Publish and die
My family collection is now complete and I aim to publish within a few days.
There are just two problems. The first is that I’m not sure the images will appear even though I’ve done it just the way MS said I should, and although they’re not strictly necessary, they help to break up the book a little.
The second snag-ette is that if I do, She has threatened to kill me.
Can’t think why.
Here’s the first page.
In my continuing attempts to be a good father I was going to take my daughter shopping a few days ago so she could add to her already fifty or so phone covers. This was one to be genuine mink, apparently.
‘Are you ready?’ I called upstairs.
A mumbled grunt from upstairs signified ‘yes, father dear’ or something equally as non committal.
‘Did you make your bed?’
‘Well I was just wondering if you’d…’
‘You hate me. You hate me and wish I was dead!’
‘No I was just inquiring if you’d …’
‘You’d rather have a Ferrari than me. You wish I’d never been born!’ Actually, I prefer Porsches but the distinction would have been lost on her.
‘Mum! Dad hates me and wishes I was dead. And he hates you, too, cos’ he told me.’
A heavy shifting sound from the living room preceded the sun scurrying for cover behind a cloud and the cat inserting itself under the sofa, mewling in terror.
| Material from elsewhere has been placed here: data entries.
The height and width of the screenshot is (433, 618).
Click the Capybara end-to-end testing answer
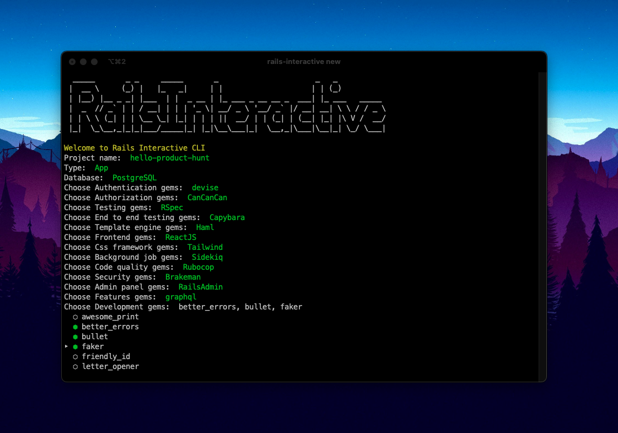(227, 217)
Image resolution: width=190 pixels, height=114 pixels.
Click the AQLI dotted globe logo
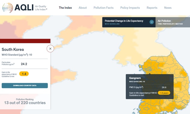click(x=8, y=8)
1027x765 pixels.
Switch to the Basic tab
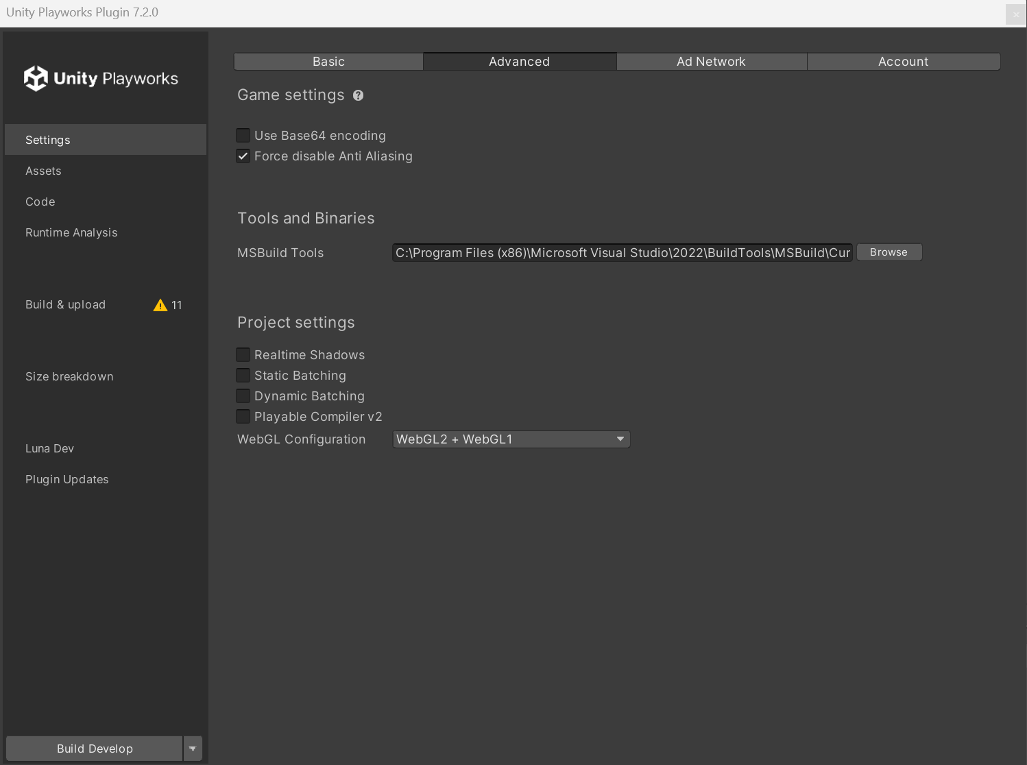tap(328, 62)
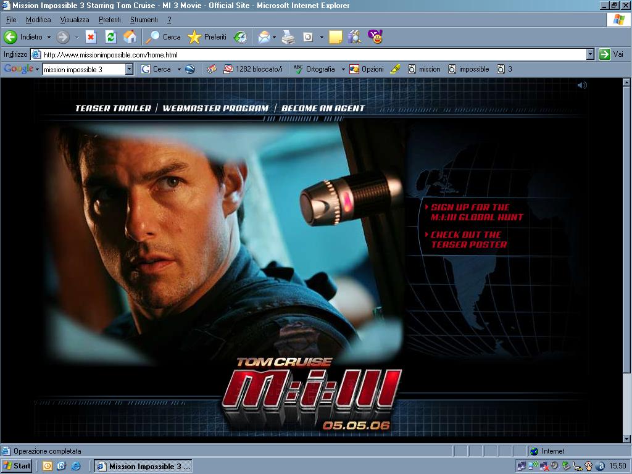Toggle the 1282 bloccato/i popup blocker
Viewport: 632px width, 474px height.
pyautogui.click(x=253, y=69)
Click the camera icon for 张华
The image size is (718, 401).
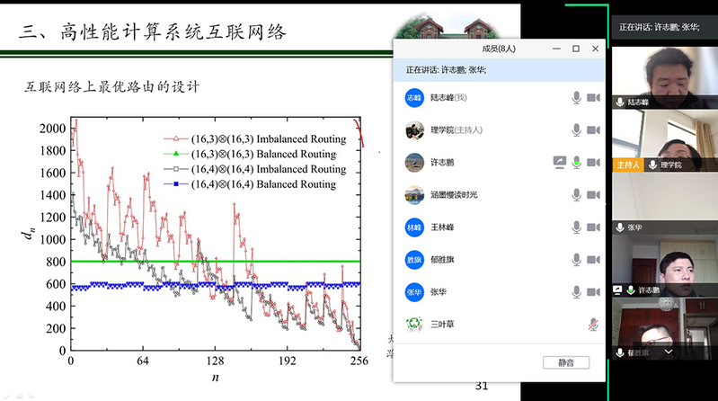593,292
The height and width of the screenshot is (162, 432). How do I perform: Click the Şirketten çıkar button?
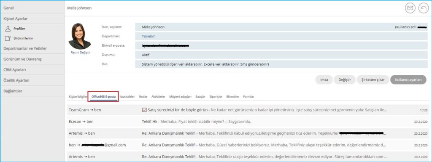373,80
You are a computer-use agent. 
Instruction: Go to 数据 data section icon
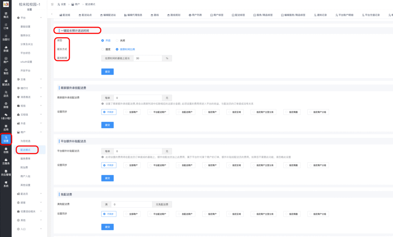(6, 49)
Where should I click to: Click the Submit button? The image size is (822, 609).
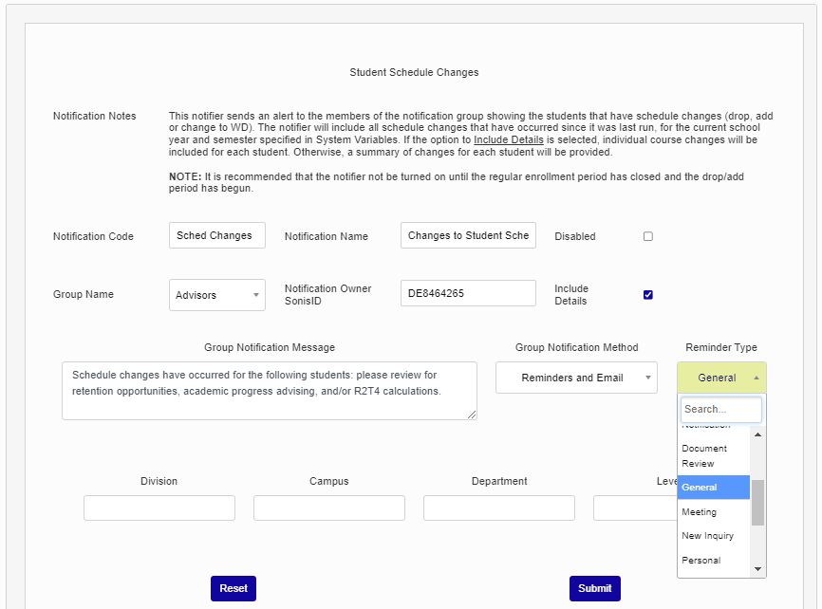[595, 588]
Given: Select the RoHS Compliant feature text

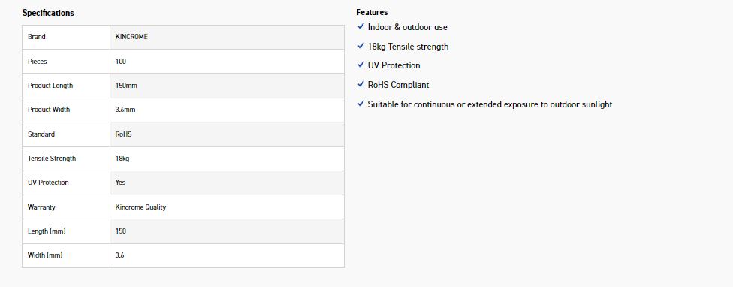Looking at the screenshot, I should point(398,85).
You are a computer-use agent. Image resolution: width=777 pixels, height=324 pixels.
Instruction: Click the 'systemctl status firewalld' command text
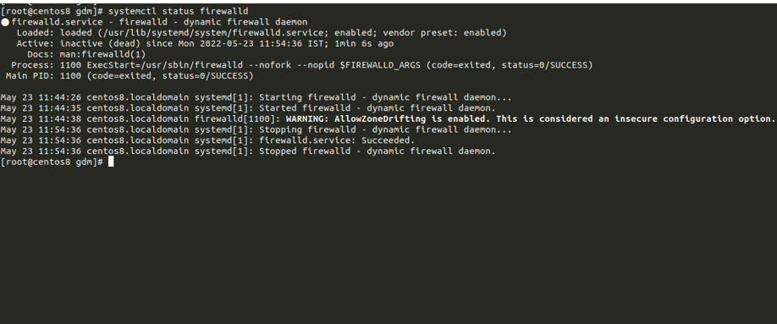click(179, 11)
‘What’s going on?’ My wife emerged as my daughter, a sometimes pretty seventeen year old, lumbered down the stairs scowling like Golem evicted from the underworld. It was a relief to see that she’d coloured her hair again. Green is just so last week.
I decided to let it go in case I added yet another phrase to the already lengthy list of obscenities at which I’m so good, like: hullo, or good morning, darling (to either of them), and so opted for the easy way out.
‘I’m going upstairs to write.’
‘Yes, go on,’ my beloved intoned while the spawn from hell gloated on the staircase, ‘go up and spend some more time with that computer. You love it more than me, anyway.’
I’m beginning to understand where she’s gets it all from.